Human Resources and Social Development Canada (HRSDC) is the primary national agency that implements federal policy intended to build an educated, skilled and flexible workforce so Canada can prosper nationally and globally. In its current iteration, HRSDC, which has frequently liaised with the OECD on lifelong-learning policy development, has subsumed two former agencies: Human Resources and Skills Development Canada and Social Development Canada. In keeping with the public to private shift in responsibility for lifelong learning, HRSDC’s goal is to create citizens who are more self-reliant, self-sufficient and adaptable workers who take responsibility for their own learning. This emphasis on individualism, coupled with a primary emphasis on economic productivity, abets more education for the already educated and affluent.

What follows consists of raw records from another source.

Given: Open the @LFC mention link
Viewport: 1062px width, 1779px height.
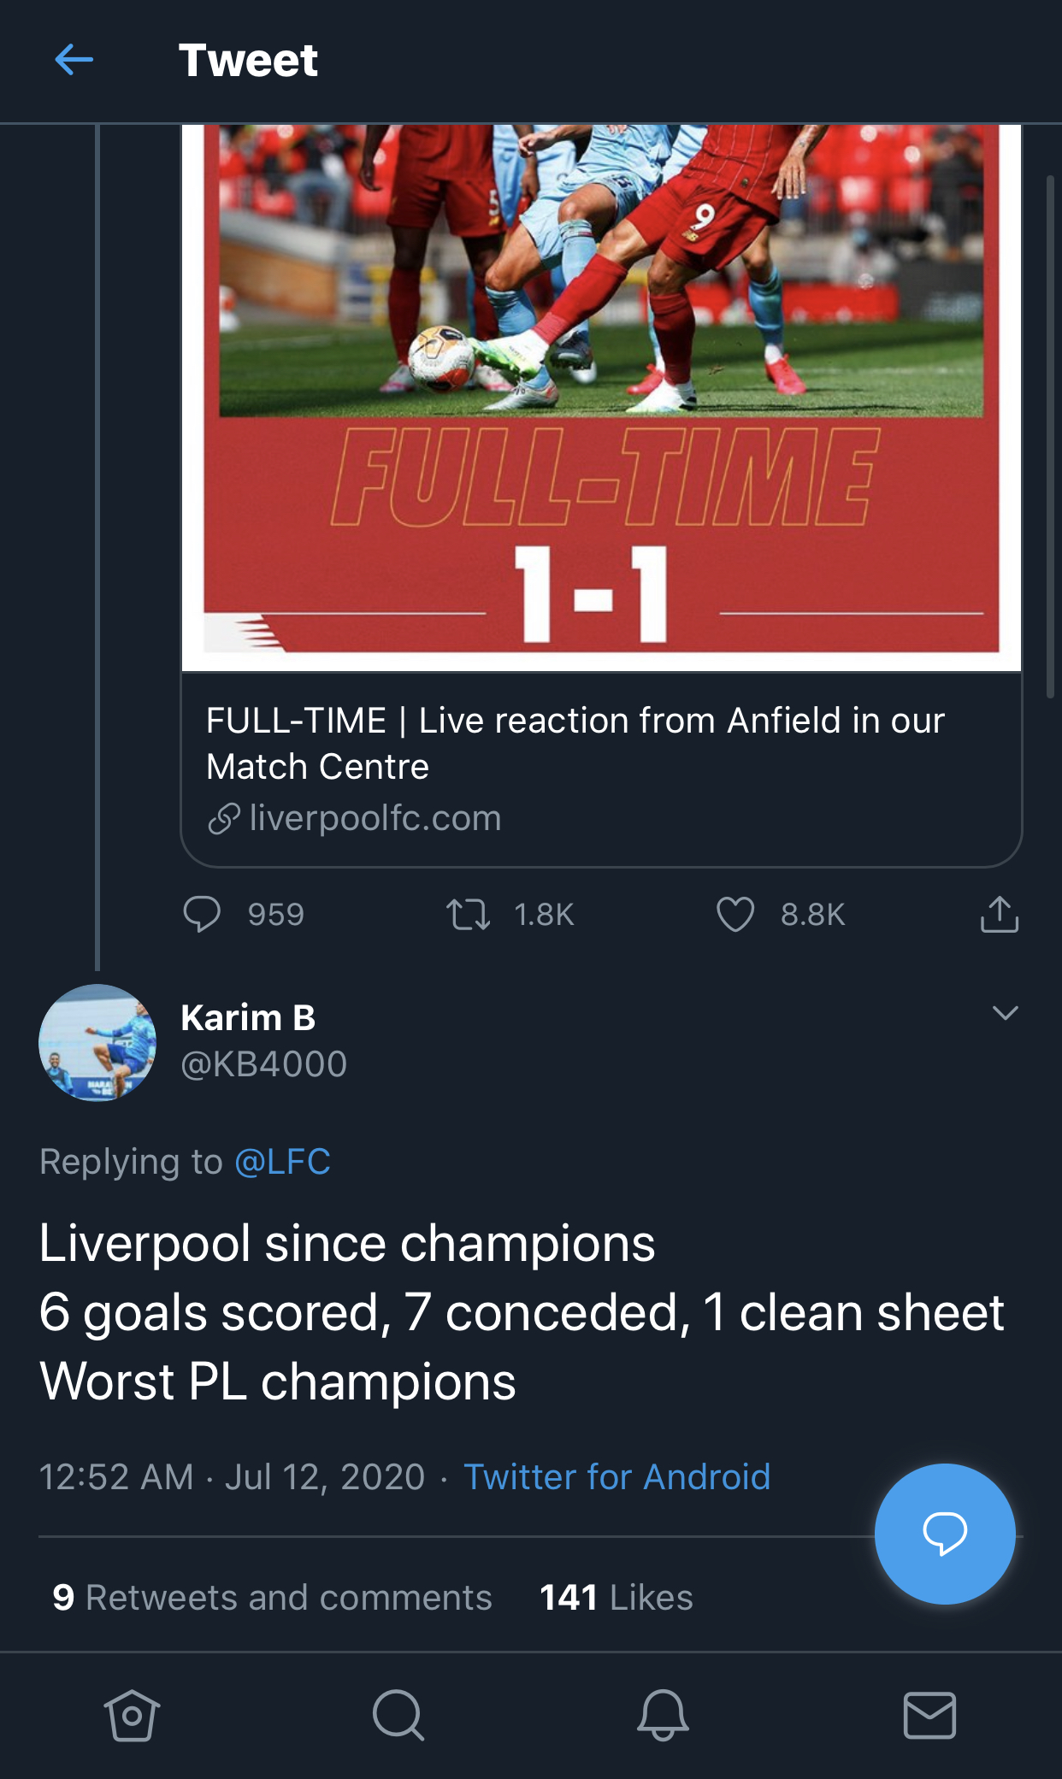Looking at the screenshot, I should (282, 1162).
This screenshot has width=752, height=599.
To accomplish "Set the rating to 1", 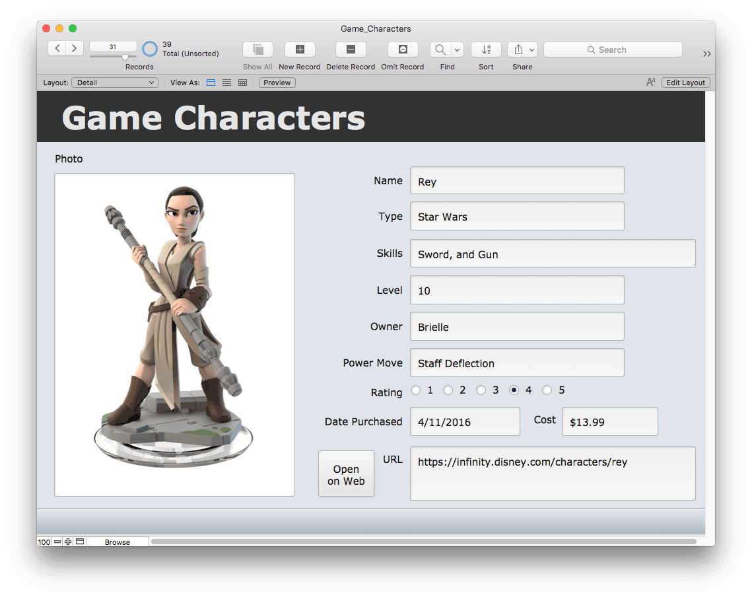I will pos(416,390).
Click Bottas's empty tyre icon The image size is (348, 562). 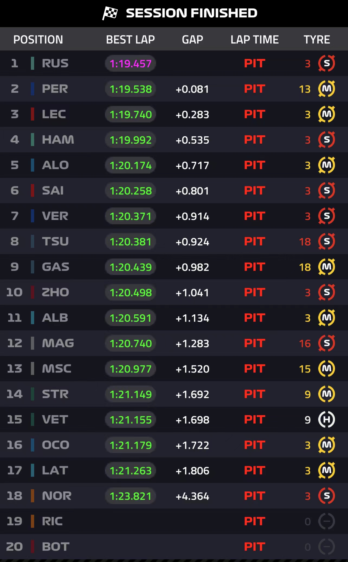pyautogui.click(x=327, y=547)
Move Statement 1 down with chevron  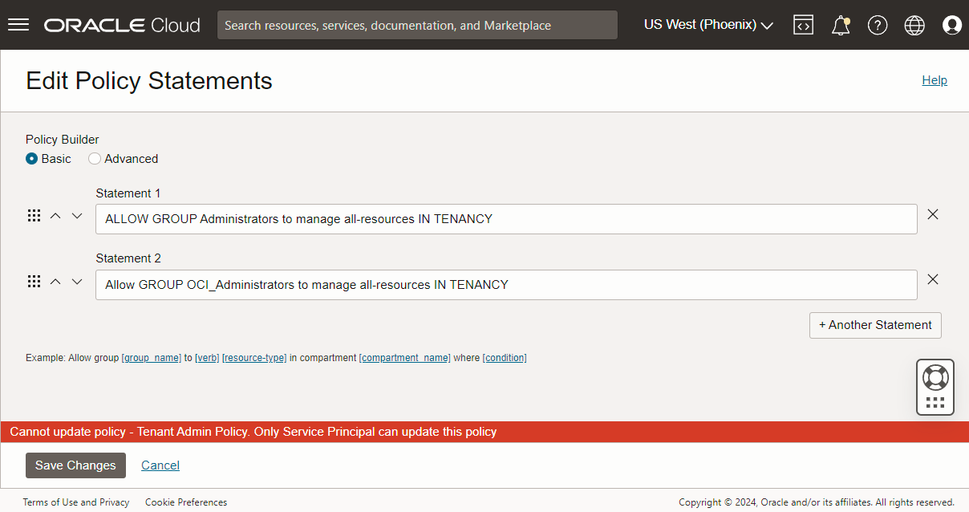coord(77,215)
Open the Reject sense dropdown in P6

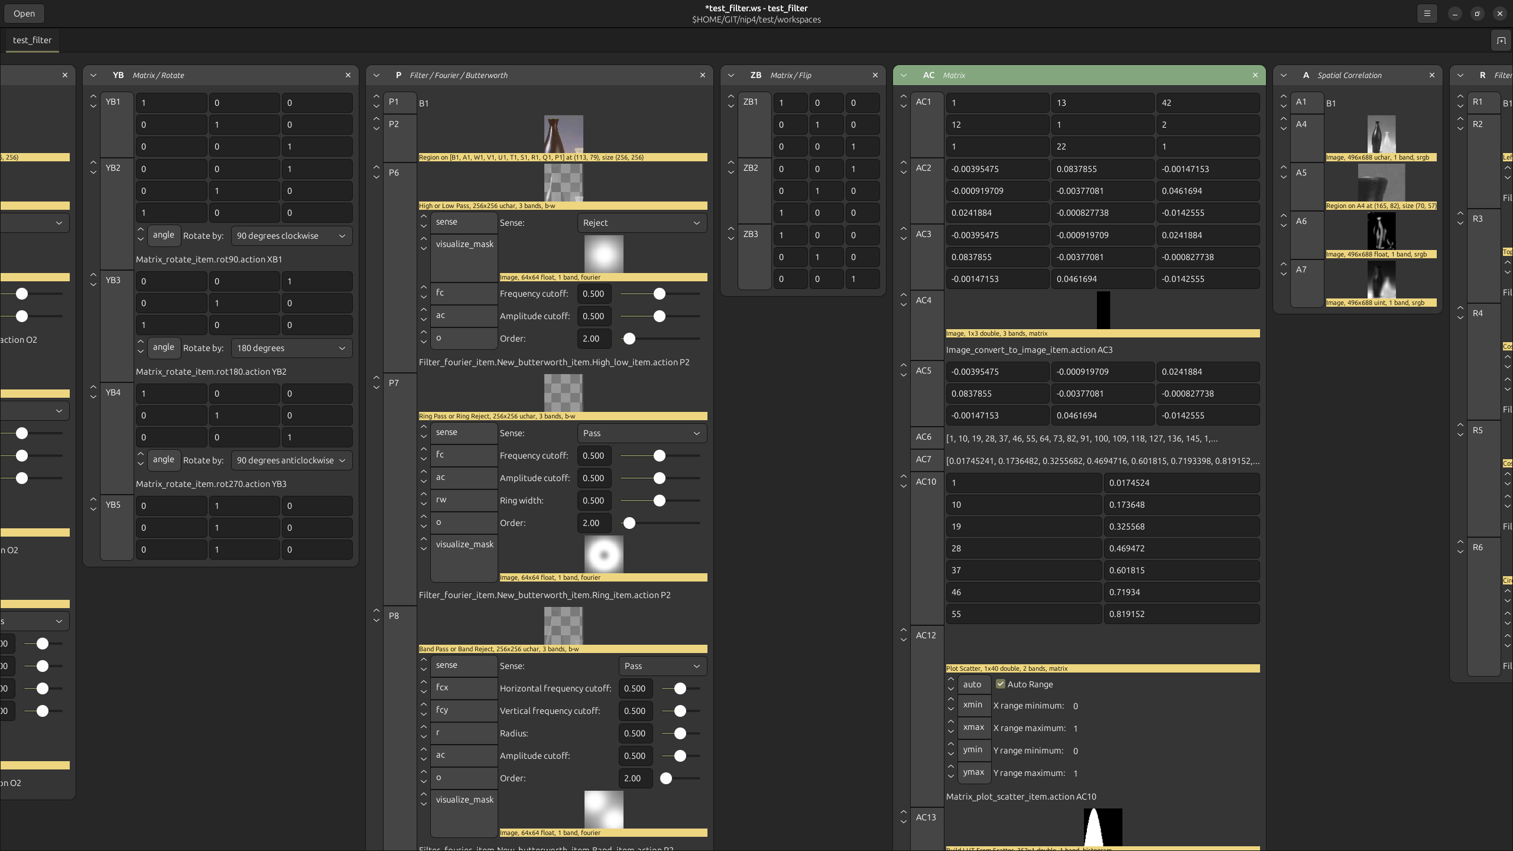pyautogui.click(x=641, y=223)
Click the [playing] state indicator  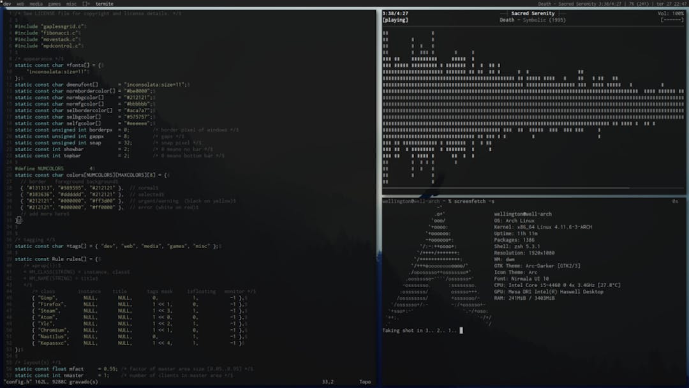point(396,20)
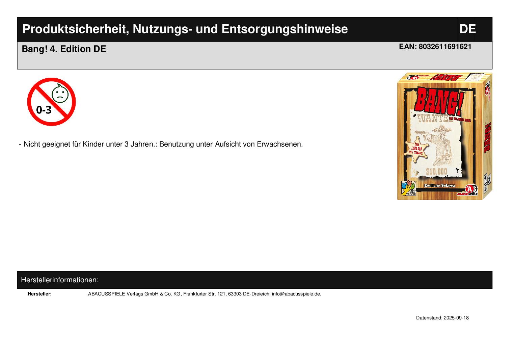
Task: Click the Emiliano Sciarra author name on box
Action: (x=439, y=185)
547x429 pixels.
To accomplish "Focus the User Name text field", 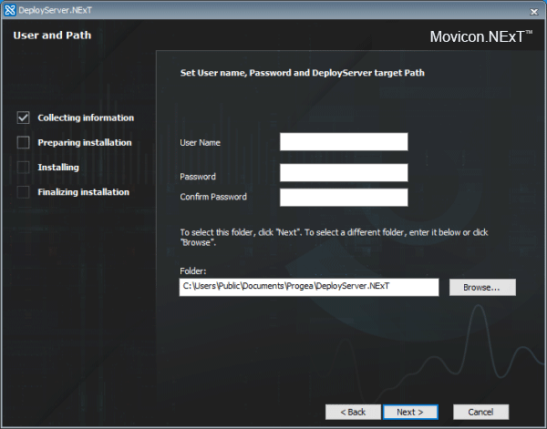I will click(344, 142).
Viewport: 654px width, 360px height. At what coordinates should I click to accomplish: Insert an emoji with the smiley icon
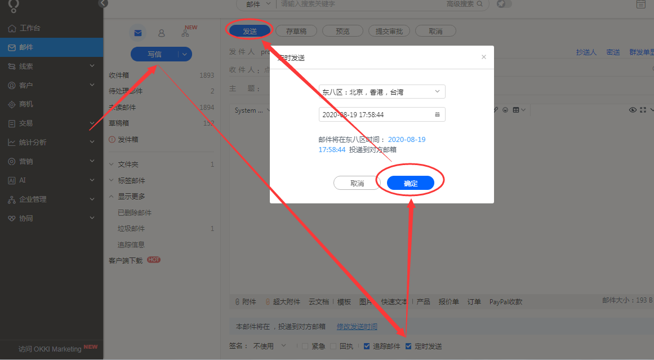(x=505, y=110)
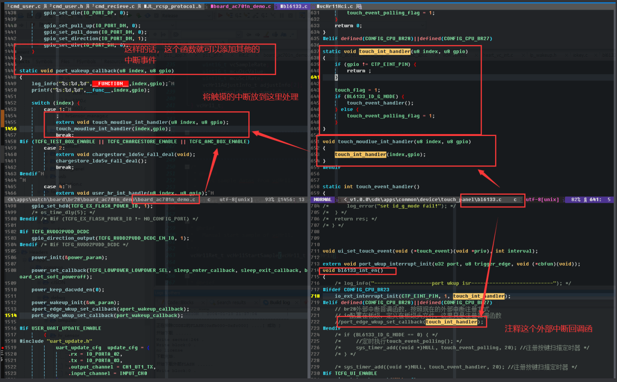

This is having a major influence on postsecondary education, which has increasingly focused on learners ‘being equipped with the skills and knowledge needed to succeed in a globally competitive economy’ (Canadian Council on Learning 2007: 2). However, the uneducated, the undereducated, the underemployed, the unemployed, the poor and others underserved within a neoliberal approach to lifelong learning, are left to experience nihilism; that is, a sense of helplessness and hopelessness. For them, the quest to find a more secure and decent life seems ethereal as they struggle to attain educational access and accommodation, and a way to prosperity. In the contemporary Canadian learning milieu, lifelong learning is cast as both a necessity for economic advancement and a preventative measure so workers can keep up with learning-and-work cycles (Grace 2007). To keep workers updated in knowledge and skills, learning and work are conjoined, seeking dynamic equilibrium in a world where much of lifelong learning is about controlling workers (ibid.).